What is needed: Write all of the entries out again exactly.

Data excerpts:
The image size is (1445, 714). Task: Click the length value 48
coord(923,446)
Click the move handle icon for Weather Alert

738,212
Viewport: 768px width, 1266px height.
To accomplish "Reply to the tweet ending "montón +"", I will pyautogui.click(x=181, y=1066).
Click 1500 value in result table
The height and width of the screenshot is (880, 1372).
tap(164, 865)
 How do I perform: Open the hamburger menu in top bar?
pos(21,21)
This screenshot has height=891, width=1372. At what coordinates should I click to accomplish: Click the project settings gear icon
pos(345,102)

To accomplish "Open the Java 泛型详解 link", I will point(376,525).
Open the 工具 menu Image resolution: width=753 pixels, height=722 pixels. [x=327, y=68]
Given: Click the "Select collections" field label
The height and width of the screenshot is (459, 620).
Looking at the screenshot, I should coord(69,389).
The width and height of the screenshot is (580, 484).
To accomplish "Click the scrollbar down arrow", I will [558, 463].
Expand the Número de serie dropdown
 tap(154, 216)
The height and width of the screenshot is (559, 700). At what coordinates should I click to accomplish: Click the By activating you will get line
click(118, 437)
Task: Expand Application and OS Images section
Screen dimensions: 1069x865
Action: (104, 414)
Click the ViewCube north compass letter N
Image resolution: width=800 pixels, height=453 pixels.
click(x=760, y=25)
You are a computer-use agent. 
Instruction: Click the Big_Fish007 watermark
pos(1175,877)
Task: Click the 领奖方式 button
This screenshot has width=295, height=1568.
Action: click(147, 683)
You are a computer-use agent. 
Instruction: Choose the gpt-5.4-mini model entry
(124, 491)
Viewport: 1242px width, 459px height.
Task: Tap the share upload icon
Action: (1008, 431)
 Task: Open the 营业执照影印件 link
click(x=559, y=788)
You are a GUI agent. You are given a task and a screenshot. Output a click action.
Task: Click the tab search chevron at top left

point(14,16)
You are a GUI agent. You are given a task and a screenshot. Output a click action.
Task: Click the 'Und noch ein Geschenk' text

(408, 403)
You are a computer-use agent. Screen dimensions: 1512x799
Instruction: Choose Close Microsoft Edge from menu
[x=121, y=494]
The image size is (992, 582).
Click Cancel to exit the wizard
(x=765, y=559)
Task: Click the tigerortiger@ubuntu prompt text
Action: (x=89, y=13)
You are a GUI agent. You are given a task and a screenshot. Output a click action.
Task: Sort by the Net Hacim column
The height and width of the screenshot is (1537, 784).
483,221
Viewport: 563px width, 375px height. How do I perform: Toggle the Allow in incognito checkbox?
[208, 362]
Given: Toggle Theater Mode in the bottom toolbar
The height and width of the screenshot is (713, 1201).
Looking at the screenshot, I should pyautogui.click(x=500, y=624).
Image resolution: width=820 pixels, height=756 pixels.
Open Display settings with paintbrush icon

Task result:
The image size is (1445, 714). Task: Click the length value 48
coord(923,446)
Click the move handle icon for Weather Alert

738,212
Viewport: 768px width, 1266px height.
To accomplish "Reply to the tweet ending "montón +"", I will pyautogui.click(x=181, y=1066).
Click 1500 value in result table
The height and width of the screenshot is (880, 1372).
tap(164, 865)
 How do I perform: Open the hamburger menu in top bar?
pos(21,21)
This screenshot has height=891, width=1372. At what coordinates should I click to accomplish: Click the project settings gear icon
pos(345,102)

To accomplish "Open the Java 泛型详解 link", I will point(376,525).
Open the 工具 menu Image resolution: width=753 pixels, height=722 pixels. [x=327, y=68]
Given: Click the "Select collections" field label
The height and width of the screenshot is (459, 620).
Looking at the screenshot, I should coord(69,389).
The width and height of the screenshot is (580, 484).
To accomplish "Click the scrollbar down arrow", I will [558, 463].
Expand the Número de serie dropdown
 tap(154, 216)
The height and width of the screenshot is (559, 700). At what coordinates should I click to accomplish: Click the By activating you will get line
click(118, 437)
Task: Expand Application and OS Images section
Screen dimensions: 1069x865
Action: (104, 414)
Click the ViewCube north compass letter N
Image resolution: width=800 pixels, height=453 pixels.
click(x=760, y=25)
You are a computer-use agent. 
Instruction: Click the Big_Fish007 watermark
pos(1175,877)
Task: Click the 领奖方式 button
This screenshot has width=295, height=1568.
Action: click(147, 683)
You are a computer-use agent. 
Instruction: Choose the gpt-5.4-mini model entry
(124, 491)
Viewport: 1242px width, 459px height.
Task: Tap the share upload icon
Action: (1008, 431)
 Task: Open the 营业执照影印件 link
click(x=559, y=788)
You are a GUI agent. You are given a task and a screenshot. Output a click action.
Task: Click the tab search chevron at top left

point(14,16)
You are a GUI agent. You are given a task and a screenshot. Output a click action.
Task: Click the 'Und noch ein Geschenk' text

(408, 403)
You are a computer-use agent. Screen dimensions: 1512x799
Instruction: Choose Close Microsoft Edge from menu
[x=121, y=494]
The image size is (992, 582).
Click Cancel to exit the wizard
(x=765, y=559)
Task: Click the tigerortiger@ubuntu prompt text
Action: (x=89, y=13)
You are a GUI agent. You are given a task and a screenshot. Output a click action.
Task: Sort by the Net Hacim column
The height and width of the screenshot is (1537, 784).
483,221
Viewport: 563px width, 375px height. How do I perform: Toggle the Allow in incognito checkbox?
[208, 362]
Given: Toggle Theater Mode in the bottom toolbar
The height and width of the screenshot is (713, 1201).
Looking at the screenshot, I should pyautogui.click(x=500, y=624).
Image resolution: width=820 pixels, height=756 pixels.
Open Display settings with paintbrush icon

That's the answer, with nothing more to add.